Following are some of the compelling findings revealed in the preliminary evaluation of 487,705 unique bookings over a five-year period from January 2010 to December 2015. The analysis involved 217,581 different individuals and included bookings at all four San Bernardino Type II facilities (authorized book and hold facilities for pretrial and sentenced individuals) and three Type 1 facilities (used for short stays).   

• Almost 75 percent of the county’s daily jail population during this period were pending trial

• Most new crime bookings, i.e. those considered front door bookings were drug or alcohol related

• 42 percent of all jail bookings did not involve a new crime 

• Among the inmates released from custody within five days, fully 35 percent were booked into jail for drug or alcohol crimes and 30 percent were booked on a warrant

• Violent offenders return on warrants less frequently than non-violent offenders

• Drug offenders held in custody four days or more in 2015, spent more time in jail than offenders held for crimes on persons (including violent crime)

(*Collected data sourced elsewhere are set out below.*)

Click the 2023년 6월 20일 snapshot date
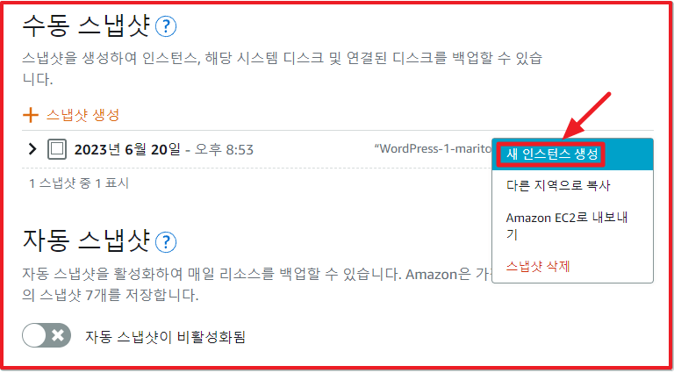The height and width of the screenshot is (373, 674). pos(126,149)
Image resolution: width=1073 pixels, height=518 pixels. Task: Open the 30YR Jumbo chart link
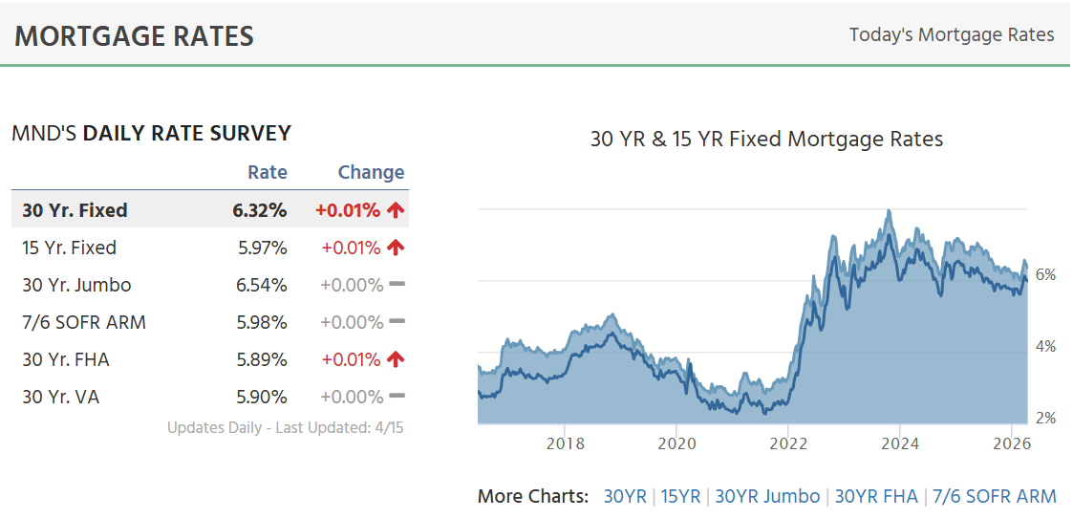pyautogui.click(x=767, y=496)
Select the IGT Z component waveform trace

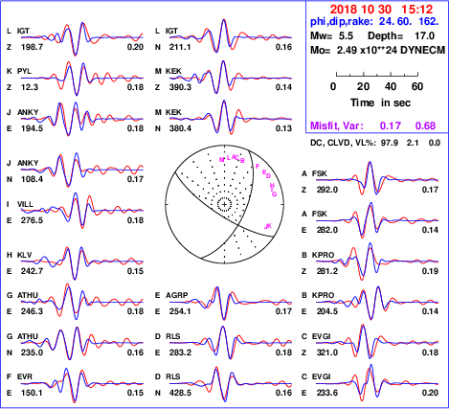[x=82, y=38]
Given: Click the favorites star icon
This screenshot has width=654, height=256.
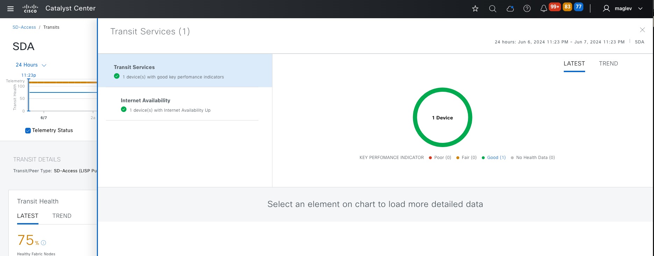Looking at the screenshot, I should 475,9.
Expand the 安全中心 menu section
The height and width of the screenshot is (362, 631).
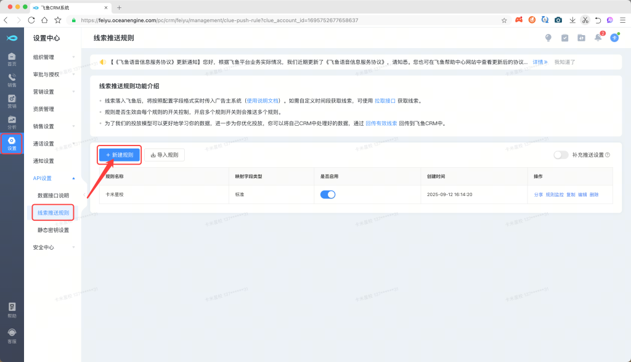52,247
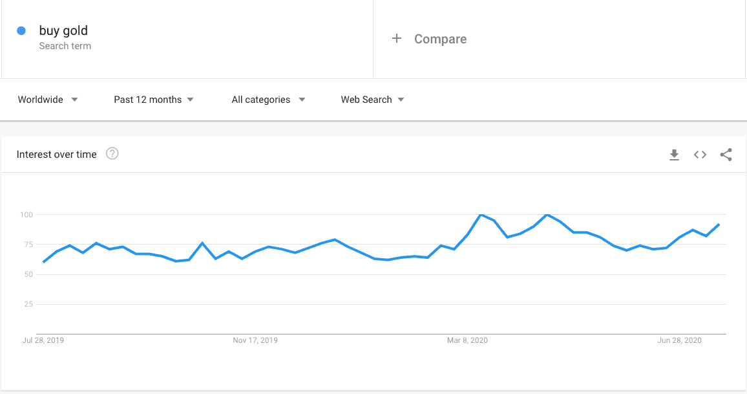This screenshot has width=747, height=394.
Task: Select the Jul 28, 2019 axis date
Action: pos(43,340)
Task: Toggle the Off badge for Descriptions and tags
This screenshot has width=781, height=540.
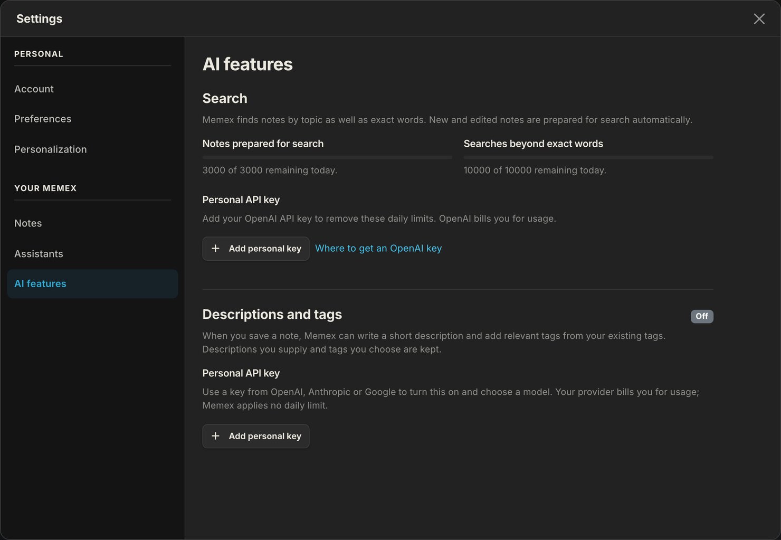Action: click(702, 316)
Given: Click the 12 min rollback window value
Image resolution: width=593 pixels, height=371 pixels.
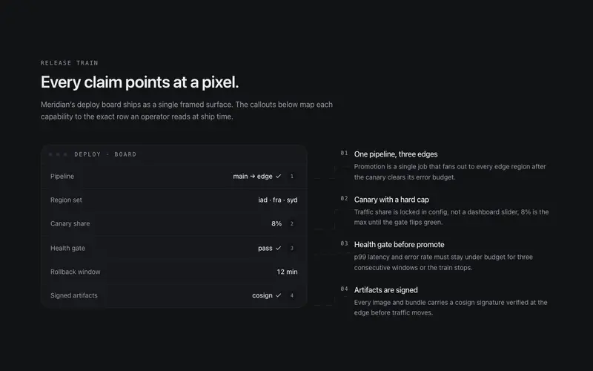Looking at the screenshot, I should tap(287, 272).
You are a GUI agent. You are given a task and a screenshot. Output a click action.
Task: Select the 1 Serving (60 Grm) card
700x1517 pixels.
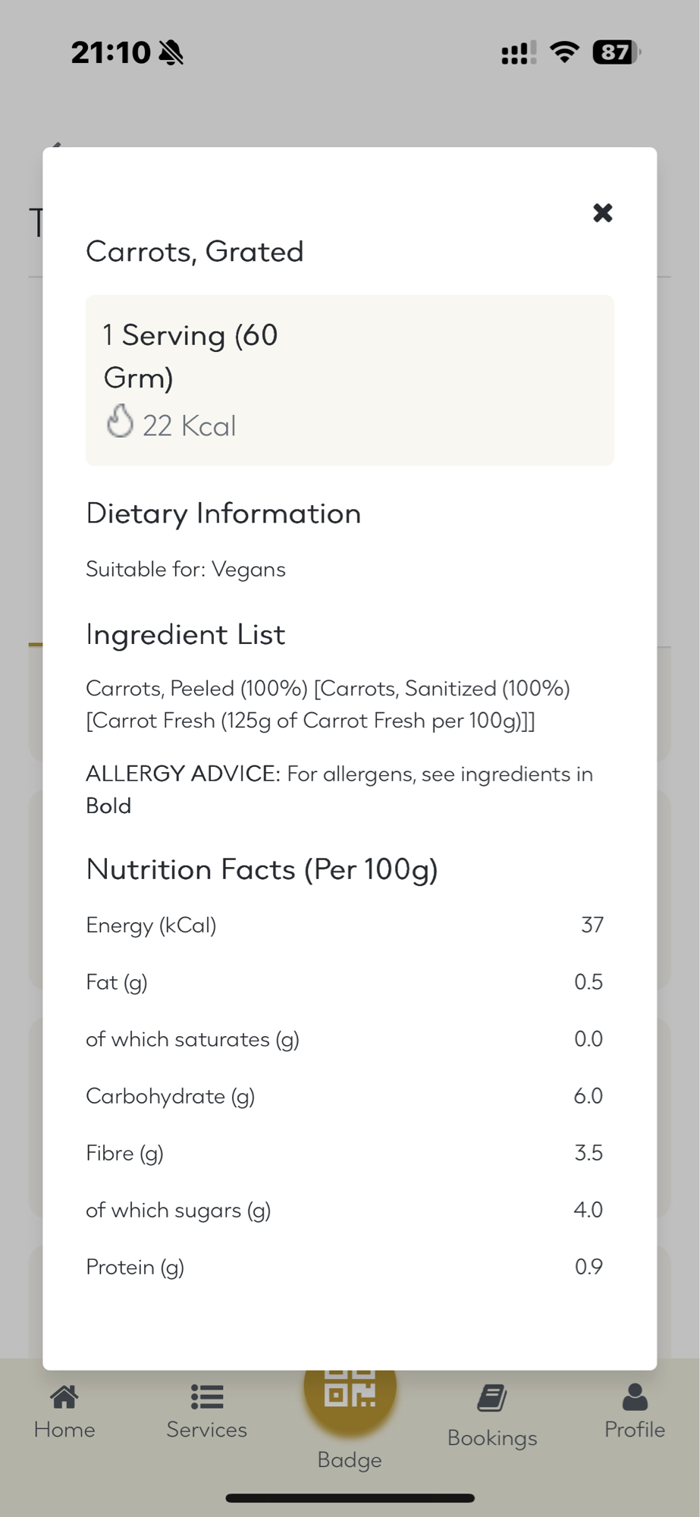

• Offenders who return to jail for violations, warrants or new crimes, used well over 5 million bed days in San Bernardino County over a five-year period

• 51 percent of all jail repeaters during the five-year study period were not for a new crime

• Subsequent to the passage of Proposition 47, felony drug bookings decreased by 67 percent, while on the other hand misdemeanor drug bookings increased by 45 percent

As might be expected, preliminary analysis of this jail utilization data identified a number of opportunities and challenges in the county’s criminal justice system. The report identified several policy and practice changes that can be implemented quickly through what it identified as “modest investments” that can result in near-term savings. Other solutions will be more-costly but result in more substantive savings or cost avoidance that will reduce recidivism and jail usage. 

Preliminary recommendations for change included but were not limited to a deeper examination of using jails for those arrested for misdemeanors or are guilty of misconduct or side door bookings i.e., warrants; consider more community-based custody and re-entry programs; maximization of pre-trial services such as own recognizance programs, a reduction in court proceeding delays and expedited court hearings; formalized the Justice Change initiative in San Bernardino County. 

The January 2010 to December 2015 Jail Utilization Study’s examination also looked at another area of special concern—jail use by mentally ill offenders and has called for the development of interventions to improve mental health outcomes and reduce jail time for these individuals. (Part 2 of this report will examine issues related to the arrests of mentally ill offenders.)